=== WRITTEN REQUEST 1 ===
From the records, output the stretch from the line containing "This screenshot has height=380, width=600." through the line containing "pos(1270,610)" as a JSON list of strings, one string per line, with blank lines left out.

=== PROVIDED TEXT ===
┄┄┄┄┄┄┄┄┄┄┄┄┄┄┄┄┄┄┄┄
The uncertainties of mini-grid solutions are not limited to Jharkhand. India has installed about 4,000 solar mini grids, of which 3,300 are owned or financed by the government, according to a media article which gathered information from Smart Power India, an organisation working to end energy poverty. Out of 3,300, only 5% are operational, said the media article that accessed this data. In another claim, Smart Power states that the country has deployed 14,000 mini and microgrids as of 2019.
What is a mini-grid?
A mini-grid is a decentralised electricity generation system with capacities exceeding 10 kW. It caters to various needs such as homes, businesses, institutions and small industries. Micro-grids are smaller systems with capacities below 10 kW. They operate independent of the electricity grid.
Gupta categorises mini-grids into three ownership types: public, private, and philanthropy-backed. In his experience, he finds public sector mini-grids face significant maintenance hurdles due to lack of monitoring mechanism, whereas privately-owned solutions grapple with higher costs. On the other hand, the philanthropy-supported model involves a modest fee and can provide accessible electricity to communities, but is dependent on continued philanthropic support.
A solution to energy poverty
According to a World Bank report from 2022, the global electrification rate reached 91% in 2020, significantly reducing the number of people without electricity access to around 733 million — compared to approximately 1 billion people in 2016 and 1.2 billion in 2010.
Between 2010 and 2018, an average of 130 million people, globally, gained access to electricity annually. During this period, India connected nearly all villages to its grid through targeted interventions. By 2019, India declared 99% household electrification after which it moved from the third to the seventeenth position on the list of countries with the highest access deficits.
However, recent years have seen a slowdown in the pace of electrification, globally, raising concerns about the global aspiration to achieve affordable, reliable, sustainable and modern energy for all by 2030, as per the Sustainable Development Goals (SDG 7). Director General of International Solar Alliance, Ajay Mathur says, “Globally, we are not on track to achieve the energy-related SDG (SDG7) by 2030.”
As per current estimates, about 650 million people (9% of the global population) would be left without access to electricity by 2030. This inaccessibility is particularly acute in sub-Saharan Africa and in rural areas in almost all developing countries, says Mathur.
As the pace of grid infrastructure development decelerates, many experts and international organisations are turning to mini-grids as a potential solution.
┄┄┄┄┄┄┄┄┄┄┄┄┄┄┄┄┄┄┄┄
=== INPUT ROWS ===
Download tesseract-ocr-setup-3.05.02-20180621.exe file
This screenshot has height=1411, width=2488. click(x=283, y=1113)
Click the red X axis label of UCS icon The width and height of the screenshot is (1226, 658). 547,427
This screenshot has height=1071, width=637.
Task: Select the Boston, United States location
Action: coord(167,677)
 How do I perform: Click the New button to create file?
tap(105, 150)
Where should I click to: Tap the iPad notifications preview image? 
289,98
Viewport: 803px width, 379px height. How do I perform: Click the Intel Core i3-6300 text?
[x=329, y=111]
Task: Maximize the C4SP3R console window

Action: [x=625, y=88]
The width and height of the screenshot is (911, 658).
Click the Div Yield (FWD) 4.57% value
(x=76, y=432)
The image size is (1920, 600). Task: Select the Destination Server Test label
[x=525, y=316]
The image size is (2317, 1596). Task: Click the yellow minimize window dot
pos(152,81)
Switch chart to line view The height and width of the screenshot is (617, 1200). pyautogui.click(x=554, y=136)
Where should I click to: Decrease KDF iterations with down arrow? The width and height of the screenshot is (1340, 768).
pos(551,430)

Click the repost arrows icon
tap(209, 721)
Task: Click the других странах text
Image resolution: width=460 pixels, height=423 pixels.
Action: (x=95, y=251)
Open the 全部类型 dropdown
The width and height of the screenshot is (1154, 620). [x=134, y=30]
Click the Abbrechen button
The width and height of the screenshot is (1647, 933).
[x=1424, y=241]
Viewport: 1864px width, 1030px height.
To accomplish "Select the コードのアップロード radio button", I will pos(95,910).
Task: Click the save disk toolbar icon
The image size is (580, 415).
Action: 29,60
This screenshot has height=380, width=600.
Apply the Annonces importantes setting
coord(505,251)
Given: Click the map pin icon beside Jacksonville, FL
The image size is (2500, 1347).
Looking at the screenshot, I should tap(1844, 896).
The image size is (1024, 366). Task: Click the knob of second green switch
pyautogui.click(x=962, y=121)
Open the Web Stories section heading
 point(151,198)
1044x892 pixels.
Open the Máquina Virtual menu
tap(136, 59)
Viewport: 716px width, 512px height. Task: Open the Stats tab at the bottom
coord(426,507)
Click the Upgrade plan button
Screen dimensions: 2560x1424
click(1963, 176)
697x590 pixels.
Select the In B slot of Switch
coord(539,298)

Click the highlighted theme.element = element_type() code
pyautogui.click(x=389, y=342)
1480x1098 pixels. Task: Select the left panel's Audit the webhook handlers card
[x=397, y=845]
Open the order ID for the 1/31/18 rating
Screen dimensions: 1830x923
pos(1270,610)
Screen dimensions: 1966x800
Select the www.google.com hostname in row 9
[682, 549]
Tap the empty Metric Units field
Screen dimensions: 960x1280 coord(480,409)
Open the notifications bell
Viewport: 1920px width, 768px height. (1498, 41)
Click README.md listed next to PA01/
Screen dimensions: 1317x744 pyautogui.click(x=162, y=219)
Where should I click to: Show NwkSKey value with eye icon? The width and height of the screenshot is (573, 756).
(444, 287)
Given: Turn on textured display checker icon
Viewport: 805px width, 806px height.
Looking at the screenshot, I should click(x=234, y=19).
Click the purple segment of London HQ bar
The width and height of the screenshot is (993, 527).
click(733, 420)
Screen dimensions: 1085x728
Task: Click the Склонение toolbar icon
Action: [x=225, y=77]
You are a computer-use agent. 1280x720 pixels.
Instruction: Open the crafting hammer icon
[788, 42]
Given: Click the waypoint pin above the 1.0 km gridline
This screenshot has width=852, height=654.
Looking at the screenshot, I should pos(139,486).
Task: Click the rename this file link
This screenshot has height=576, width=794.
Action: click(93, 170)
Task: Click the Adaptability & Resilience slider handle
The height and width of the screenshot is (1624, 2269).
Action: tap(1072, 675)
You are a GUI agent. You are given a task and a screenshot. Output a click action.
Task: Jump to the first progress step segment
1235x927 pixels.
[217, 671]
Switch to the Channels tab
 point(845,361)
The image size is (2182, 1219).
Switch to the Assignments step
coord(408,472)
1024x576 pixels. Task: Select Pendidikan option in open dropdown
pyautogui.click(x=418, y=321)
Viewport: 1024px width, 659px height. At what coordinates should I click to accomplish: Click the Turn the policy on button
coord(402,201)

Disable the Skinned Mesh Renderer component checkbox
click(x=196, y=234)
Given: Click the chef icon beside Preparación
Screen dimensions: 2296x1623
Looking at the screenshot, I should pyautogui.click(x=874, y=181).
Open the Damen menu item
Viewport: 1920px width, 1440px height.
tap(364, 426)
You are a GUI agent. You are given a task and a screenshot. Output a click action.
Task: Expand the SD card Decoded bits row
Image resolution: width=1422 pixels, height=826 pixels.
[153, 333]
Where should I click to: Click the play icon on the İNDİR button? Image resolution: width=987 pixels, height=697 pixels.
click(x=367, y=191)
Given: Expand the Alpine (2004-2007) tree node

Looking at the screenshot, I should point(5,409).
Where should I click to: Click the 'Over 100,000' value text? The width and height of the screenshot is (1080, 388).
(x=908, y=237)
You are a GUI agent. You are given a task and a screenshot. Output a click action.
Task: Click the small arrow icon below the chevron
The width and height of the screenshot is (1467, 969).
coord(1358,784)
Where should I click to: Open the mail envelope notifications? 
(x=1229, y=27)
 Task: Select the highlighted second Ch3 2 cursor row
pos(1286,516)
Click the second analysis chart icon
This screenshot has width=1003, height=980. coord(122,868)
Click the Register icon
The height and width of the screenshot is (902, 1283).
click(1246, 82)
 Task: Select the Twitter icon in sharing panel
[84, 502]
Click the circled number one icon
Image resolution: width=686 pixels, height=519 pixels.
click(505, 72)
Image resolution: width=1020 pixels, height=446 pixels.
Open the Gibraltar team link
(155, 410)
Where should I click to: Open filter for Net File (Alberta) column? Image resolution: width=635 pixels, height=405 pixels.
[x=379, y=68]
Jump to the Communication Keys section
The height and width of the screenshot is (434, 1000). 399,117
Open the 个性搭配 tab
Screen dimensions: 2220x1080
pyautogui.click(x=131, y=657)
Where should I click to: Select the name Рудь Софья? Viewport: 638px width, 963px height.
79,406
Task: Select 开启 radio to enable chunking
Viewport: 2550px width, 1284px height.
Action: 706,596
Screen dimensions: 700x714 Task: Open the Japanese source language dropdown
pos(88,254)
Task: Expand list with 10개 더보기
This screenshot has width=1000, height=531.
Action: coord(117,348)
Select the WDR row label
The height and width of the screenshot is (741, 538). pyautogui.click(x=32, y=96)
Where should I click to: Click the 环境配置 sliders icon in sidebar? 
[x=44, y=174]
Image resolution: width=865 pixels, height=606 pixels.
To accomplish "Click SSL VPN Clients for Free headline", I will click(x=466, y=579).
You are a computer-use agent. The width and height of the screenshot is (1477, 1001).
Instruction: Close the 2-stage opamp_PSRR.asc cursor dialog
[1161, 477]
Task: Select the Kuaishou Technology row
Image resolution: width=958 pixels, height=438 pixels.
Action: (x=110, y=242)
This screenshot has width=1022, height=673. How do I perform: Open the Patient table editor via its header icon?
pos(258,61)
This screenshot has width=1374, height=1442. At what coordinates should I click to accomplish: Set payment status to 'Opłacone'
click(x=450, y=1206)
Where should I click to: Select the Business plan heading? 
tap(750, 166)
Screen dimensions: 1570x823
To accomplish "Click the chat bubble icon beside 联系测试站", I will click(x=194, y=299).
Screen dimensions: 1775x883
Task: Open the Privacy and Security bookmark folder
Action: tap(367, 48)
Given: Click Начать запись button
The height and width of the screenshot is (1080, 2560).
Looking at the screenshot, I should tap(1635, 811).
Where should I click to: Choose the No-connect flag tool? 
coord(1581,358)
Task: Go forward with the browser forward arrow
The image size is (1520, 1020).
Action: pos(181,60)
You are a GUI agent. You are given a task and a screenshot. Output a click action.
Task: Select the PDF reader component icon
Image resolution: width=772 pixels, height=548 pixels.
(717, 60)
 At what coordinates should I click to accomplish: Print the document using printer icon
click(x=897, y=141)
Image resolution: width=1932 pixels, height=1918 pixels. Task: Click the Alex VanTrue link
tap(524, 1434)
┄┄┄┄┄┄┄┄┄┄┄┄┄┄┄┄┄┄┄┄
=== WRITTEN REQUEST 2 ===
Continue the passage on mini-grids and electricity access from the point where it stops.

=== TASK RESULT 1 ===
[
  "This screenshot has height=380, width=600.",
  "Apply the Annonces importantes setting",
  "coord(505,251)",
  "Given: Click the map pin icon beside Jacksonville, FL",
  "The image size is (2500, 1347).",
  "Looking at the screenshot, I should tap(1844, 896).",
  "The image size is (1024, 366). Task: Click the knob of second green switch",
  "pyautogui.click(x=962, y=121)",
  "Open the Web Stories section heading",
  " point(151,198)",
  "1044x892 pixels.",
  "Open the Máquina Virtual menu",
  "tap(136, 59)",
  "Viewport: 716px width, 512px height. Task: Open the Stats tab at the bottom",
  "coord(426,507)",
  "Click the Upgrade plan button",
  "Screen dimensions: 2560x1424",
  "click(1963, 176)",
  "697x590 pixels.",
  "Select the In B slot of Switch",
  "coord(539,298)",
  "Click the highlighted theme.element = element_type() code",
  "pyautogui.click(x=389, y=342)",
  "1480x1098 pixels. Task: Select the left panel's Audit the webhook handlers card",
  "[x=397, y=845]",
  "Open the order ID for the 1/31/18 rating",
  "Screen dimensions: 1830x923",
  "pos(1270,610)"
]

=== TASK RESULT 2 ===
International Solar Alliance (ISA) is a partner organisation to India’s G20 Presidency for 2023 and, as part of its deliberation on energy transition, published a report on July 20 this year which says that around 59% of the unelectrified population can be best suited for electrification through solar-powered mini-grids.
Debajit Palit, a professor of energy at NTPC School of Business, told Mongabay-India that in numerous African countries, extending transmission lines to remote regions incurs significant expenses. Opting for local generation through mini-grids close to the demand proves far more cost-effective than extending transmission lines.
He said that the mini-grid concept could offer a superior solution for India too, where decentralisation is gaining traction driven by the need for decarbonisation and further fuelled by the adoption of digital technologies. This shift makes mini-grids, espeically inter-connected with grids, a viable choice, not only for rural areas but, potentially, even more advantageous for urban set-ups.
India currently leads the list of countries with planned mini-grids – those that developers, governments and other organisations have said they plan to build over the next several years. India’s plans to install 18,900 mini-grids, followed by Nigeria (2,700), Tanzania (1,500), Senegal (1,200) and Ethiopia (600).
However, to meet SDG 7, the world will have to power 490 million people through the construction of more than 217,000 mini-grids. At the current pace, only 44,800 new mini-grids serving 80 million people will be built by 2030, says the World Bank report.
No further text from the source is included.